I’m a veterinarian by training, but for over a decade now, I’ve swapped clinics for coastlines, stethoscopes for drones, and four-legged patients for the largest (and most elusive) mammals on the planet. What hasn’t changed? My passion for animal health, and my daily need for strong coffee.
My work now follows that question across ocean systems. Through microbiome science and field research, I study how marine mammals respond to disease, environmental stress, and a rapidly changing ocean, from the gut microbiome of fur seals to the respiratory communities of whales, where invisible systems reveal patterns of resilience, disruption, and adaptation.
But the story does not end with wildlife. Across coastal communities in Mexico, I’ve worked alongside small-scale fishers to understand how ocean change shapes health, food systems, and daily life. Because change in the ocean is never isolated, it moves, connects, and affects everything it touches.

Dataset items:
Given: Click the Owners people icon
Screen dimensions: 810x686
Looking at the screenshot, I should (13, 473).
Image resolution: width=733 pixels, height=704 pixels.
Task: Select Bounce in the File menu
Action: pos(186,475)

■ **Questions**:
- a) Decide whether each statement agrees with the marine mammal researcher's introduction, and back each yes or no with the deciding words quoted from it: (i) The writer has been away from clinical veterinary work for more than ten years. (ii) The writer studies the gut microbiome of whales. (iii) The writer has worked with small-scale fishers in Mexico.
- b) Quote the marine mammal researcher's introduction between "I’m a veterinarian" and "disruption, and adaptation.", inclusive.
- c) Write what comes next in the marine mammal researcher's introduction, starting after its last sentence.
These records are separate material, unrelated to the marine mammal researcher's introduction.

■ **Answers given**:
- a)
(i) Yes: "for over a decade now, I’ve swapped clinics for coastlines"
(ii) No: "from the gut microbiome of fur seals to the respiratory communities of whales"
(iii) Yes: "Across coastal communities in Mexico, I’ve worked alongside small-scale fishers"

- b)
I’m a veterinarian by training, but for over a decade now, I’ve swapped clinics for coastlines, stethoscopes for drones, and four-legged patients for the largest (and most elusive) mammals on the planet. What hasn’t changed? My passion for animal health, and my daily need for strong coffee.
My work now follows that question across ocean systems. Through microbiome science and field research, I study how marine mammals respond to disease, environmental stress, and a rapidly changing ocean, from the gut microbiome of fur seals to the respiratory communities of whales, where invisible systems reveal patterns of resilience, disruption, and adaptation.

- c)
Today, my work brings together research, field science, and collaboration. I work with Fisheries and Oceans Canada and the Mingan Island Cetacean Study, and contribute to interdisciplinary efforts that explore ocean change as a connected system, linking ecosystems, wildlife, and people.
When I’m not analyzing microbiome data or modelling whale distributions, I’m underwater. Diving has been part of my life since 2012, and it’s where I reconnect with the systems I study, where science becomes something you can see, feel, and experience.
In the end, my work is about connection. Between microbes and mammals. Between ecosystems and people. Between data and story. And somewhere in between, there’s always a cup of strong coffee.